The days following the horrific shooting at a Winnipeg rooming house were marked by a desperate flight and a chilling confession. Jamie Felix, accused in the deaths of five people, sought refuge at his grandmother’s home, a temporary haven before the weight of his actions consumed him.
His former girlfriend, the key witness in the trial, painted a heartbreaking portrait of a man spiraling out of control. Their three-year relationship was shadowed by Felix’s increasingly severe seizures, exacerbated by a deepening addiction to drugs and alcohol. She described a man she loved, yet one she watched slip further away.
The day after the November 2023 shootings, she went to find him. What she found wasn’t defiance, but a broken man. He collapsed into her arms, sobbing and trembling, and uttered the words that would forever alter their lives: “I killed people.”
The truth unfolded in fragments, a slow and agonizing reveal of the events leading up to the tragedy. Felix had been at the rooming house, a place known for its illicit activity, feeling trapped and uneasy. He felt he had nowhere else to turn.
Their relationship had fractured before the shooting, strained by his secret drug use. She’d discovered him smoking crack in her car, a betrayal that led to him leaving. But he returned, desperate and disoriented, stealing her car and her son’s phone before ultimately surrendering to police.
He confessed to days spent within the rooming house walls, lost in a haze of crack cocaine and alcohol, deprived of sleep. On the morning of the shooting, he described a palpable tension, a sense that something was terribly wrong. His father, brother, and sister were all present, and he felt they were all acting strangely.

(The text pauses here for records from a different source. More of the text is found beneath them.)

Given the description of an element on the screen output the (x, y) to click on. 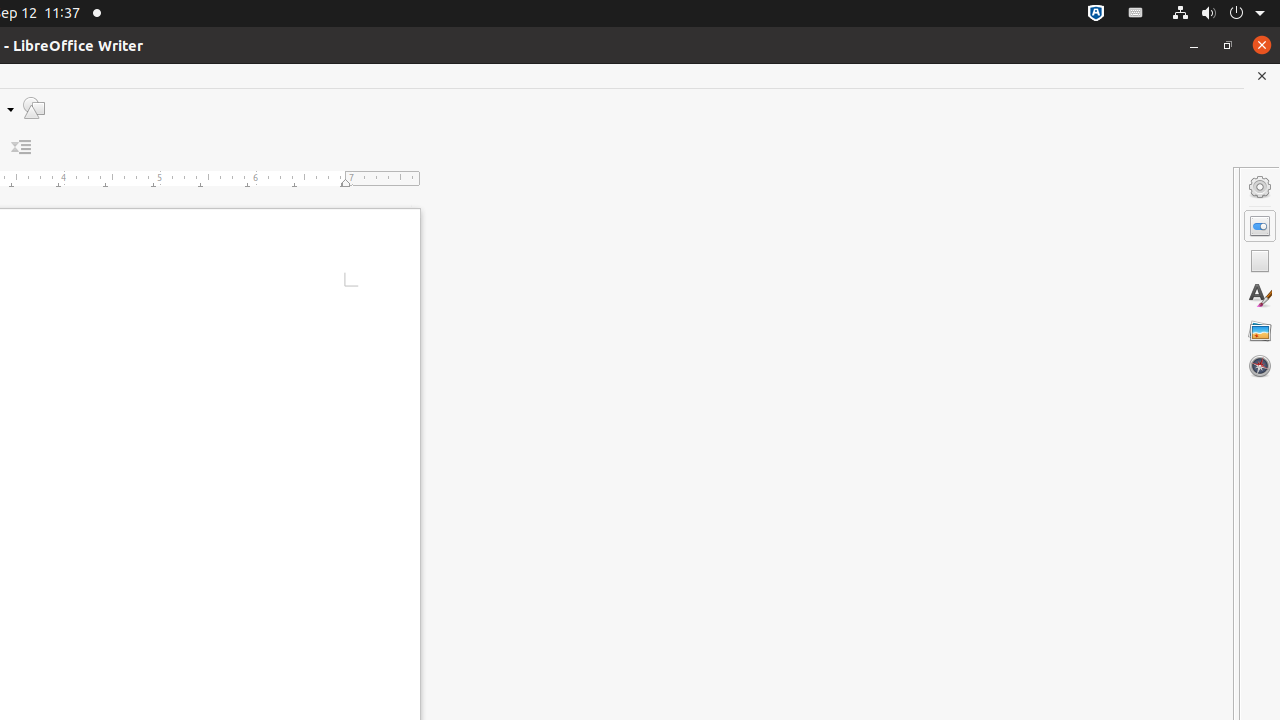
Styles Element type: radio-button (1260, 296)
Properties Element type: radio-button (1260, 226)
System Element type: menu (1218, 13)
Gallery Element type: radio-button (1260, 331)
Decrease Element type: push-button (21, 147)
Given the description of an element on the screen output the (x, y) to click on. 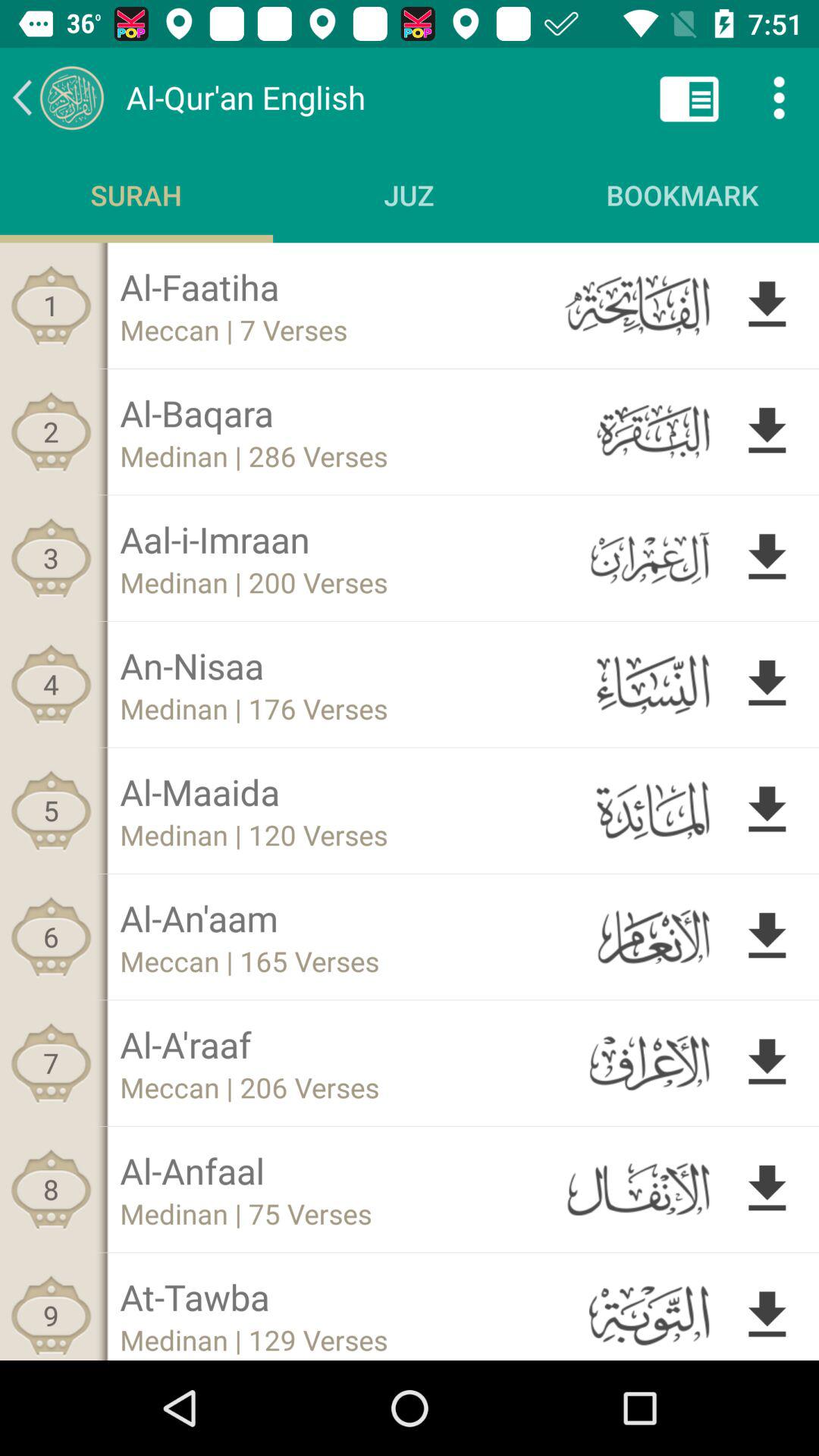
download (767, 1311)
Given the description of an element on the screen output the (x, y) to click on. 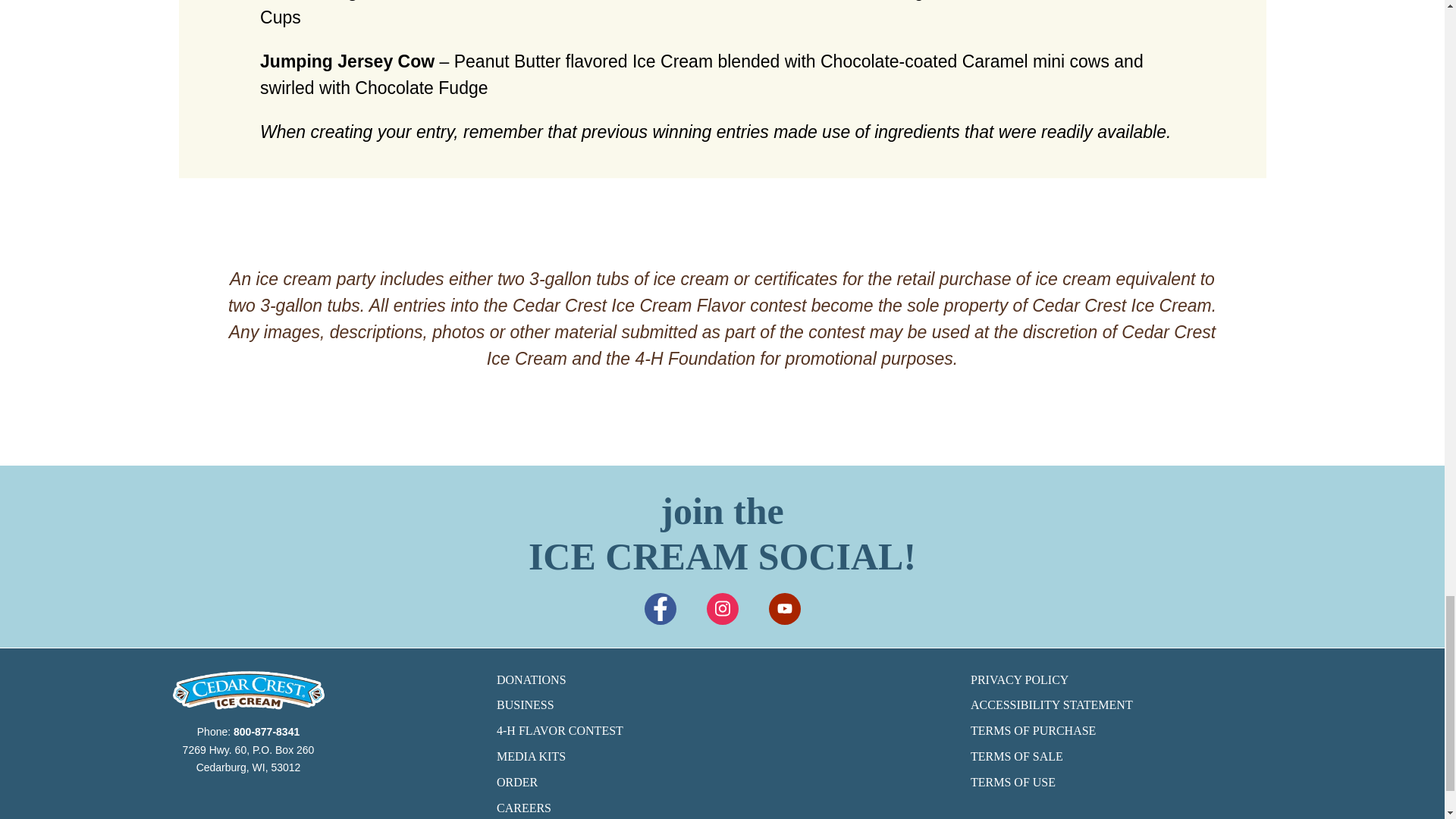
Follow on Instagram (722, 608)
Follow on Youtube (784, 608)
DONATIONS (721, 679)
CAREERS (721, 808)
4-H FLAVOR CONTEST (721, 730)
TERMS OF SALE (1196, 756)
MEDIA KITS (721, 756)
Follow on Facebook (661, 608)
ACCESSIBILITY STATEMENT (1196, 705)
TERMS OF USE (1196, 782)
BUSINESS (721, 705)
PRIVACY POLICY (1196, 679)
ORDER (721, 782)
TERMS OF PURCHASE (1196, 730)
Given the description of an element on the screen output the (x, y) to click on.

The court has heard testimony about the family’s involvement with gangs and drugs, a dangerous world that seemed to envelop Felix. He was given a gun and a bulletproof vest by his brother, a gesture that left him feeling like a pawn, a weapon to be used against others.
He briefly left with his father, then returned to the rooming house, and then the unthinkable happened. Five lives were brutally cut short: Crystal Beardy, Stephanie Beardy, Melelek Lesikel, Dylan Lavallee, and Shawn Marko. Two died immediately, two succumbed to their injuries in hospital, and Marko fought for 18 months before finally losing his life.
Felix maintains his innocence, pleading not guilty to five counts of second-degree murder. Yet, his former girlfriend testified that he admitted the shooting was a blur, followed by a desperate attempt to end his own life – a gun with no bullets remaining.
Witnesses have testified that Felix was on medication for seizures and warned against mixing it with drugs or alcohol. His girlfriend, also an epileptic, described witnessing his terrifying seizures, the disorientation, the loss of control.
She spoke of a loving partner haunted by the death of his twin brother, a loss he believed was connected to a drug deal orchestrated by their father. This grief, she suggested, fueled his descent into addiction and ultimately, the events that led to the devastating shooting.